Last year’s disputed national election was the tipping point after which Cambodia “became engulfed in a human rights crisis,” according to a report by Human Rights Watch released Tuesday.
The human rights situation in Cambodia deteriorated in the wake of the July 28 election, which saw the government violently suppress attempts by dissatisfied citizens to take their concerns to the streets, the Cambodia chapter in Rights Watch’s 2014 World Report said.
“Large-scale demonstrations ensued amidst credible allegations that electoral irregularities and CPP control over election bodies affected the final outcome,” the report says, referring to a disputed outcome that saw the ruling party claim 68 seats to the opposition CNRP’s 55.

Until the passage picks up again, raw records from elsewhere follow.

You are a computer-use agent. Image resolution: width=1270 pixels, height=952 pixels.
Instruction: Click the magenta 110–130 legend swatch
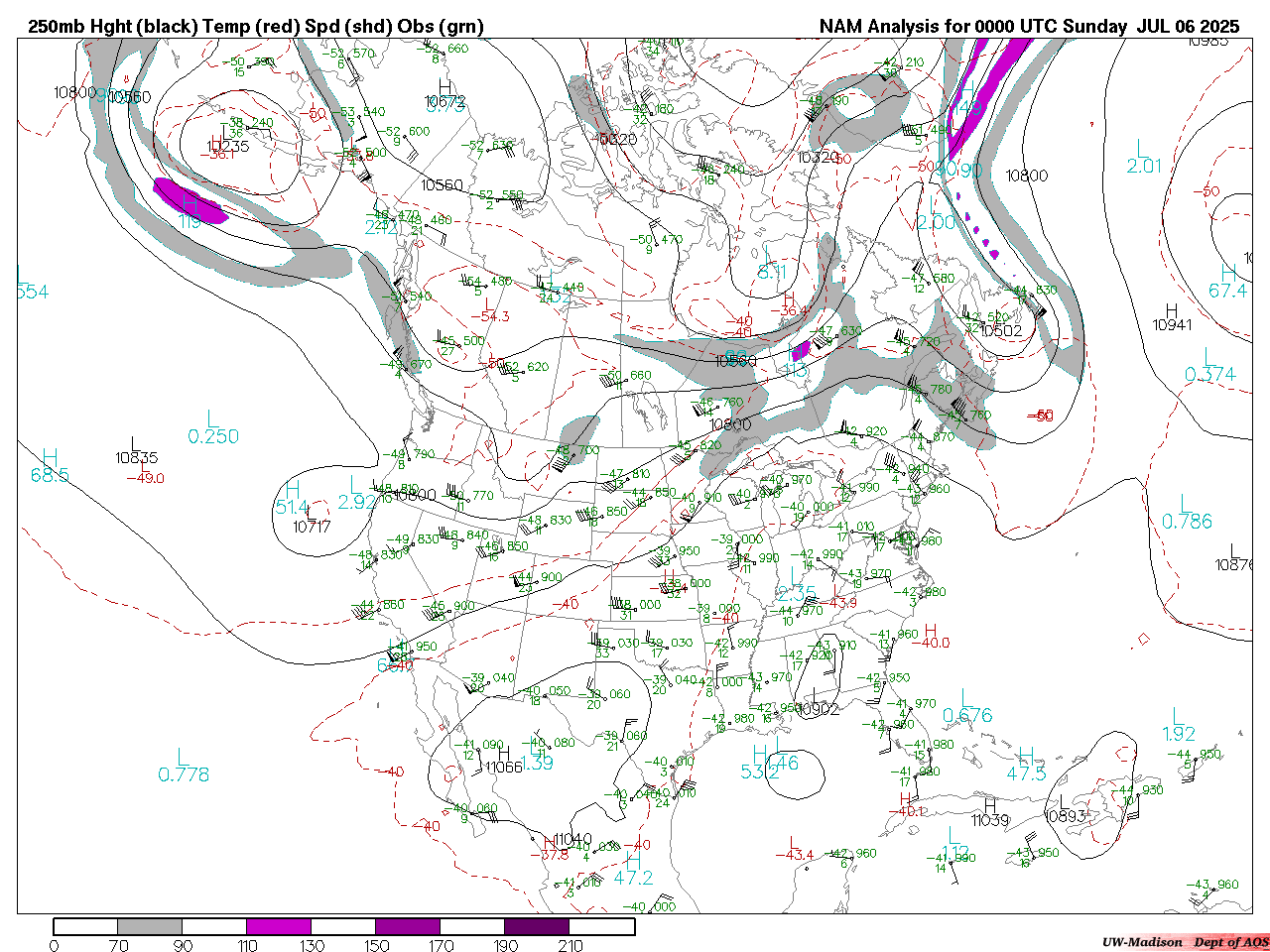[279, 927]
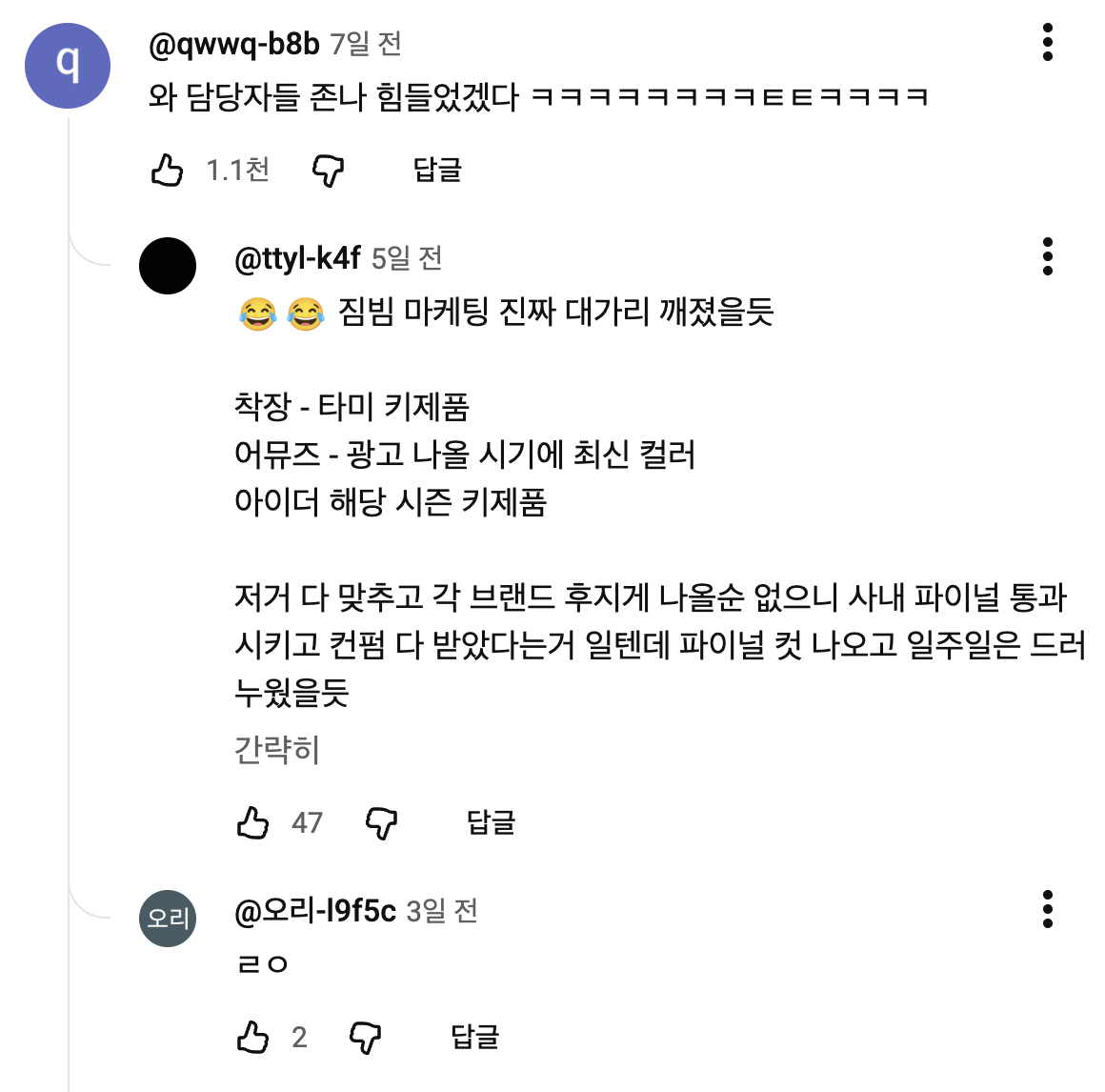This screenshot has width=1105, height=1092.
Task: Click 답글 under the 'ㄹㅇ' reply
Action: tap(474, 1037)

“Security forces repeatedly used excessive force to suppress post-election protests and social unrest,” it continued.
The report also notes that while the government allows labor unions to exist, “strikes are often violently broken up by security forces.”
The most recent incidents occurred on January 2 and 3, when police shot dead five garment workers protesting for a higher minimum wage in Phnom Penh’s Pur Senchey district and injured more than 40 others.
Additionally, the report lists land grabs, arbitrary detention of drug users and sex workers, and the arrests of activists as among the main human rights problems in the country.
Rights Watch also criticized the judicial system, noting that it had failed to ensure that former Bavet City governor Chhouk Bundith, convicted of shooting and injuring three garment workers, serves his prison sentence.
Powerful people continue to grab land, the report says, “provoking sometimes violent confrontations” but noted that a land-titling program spearheaded by Prime Minister Hun Sen “had benefited up to 360,000 households.”
Rights Watch’s Asia director, Brad Adams, said the time had come for the international community—particularly members that provide funds to Cambodia—to hold Mr. Hun Sen’s government to account for its actions.
“Cambodians have increasingly demonstrated a desire to exercise their basic rights in the face of an entrenched ruling party that shows no willingness to respect them,” he said.
“Most international donors, who provide much of the government’s budget, are still stuck in a ‘see no evil’ mentality that misses out on the Cambodian public’s dismay with persistent bad governance, corruption, and repression.”
Chheang Vun, spokesman for the National Assembly, spoke briefly about the poor assessment of the country’s human rights situation.
“Human Rights Watch is not a referee; it has never loved Khmer people, so I don’t have any comment,” he said.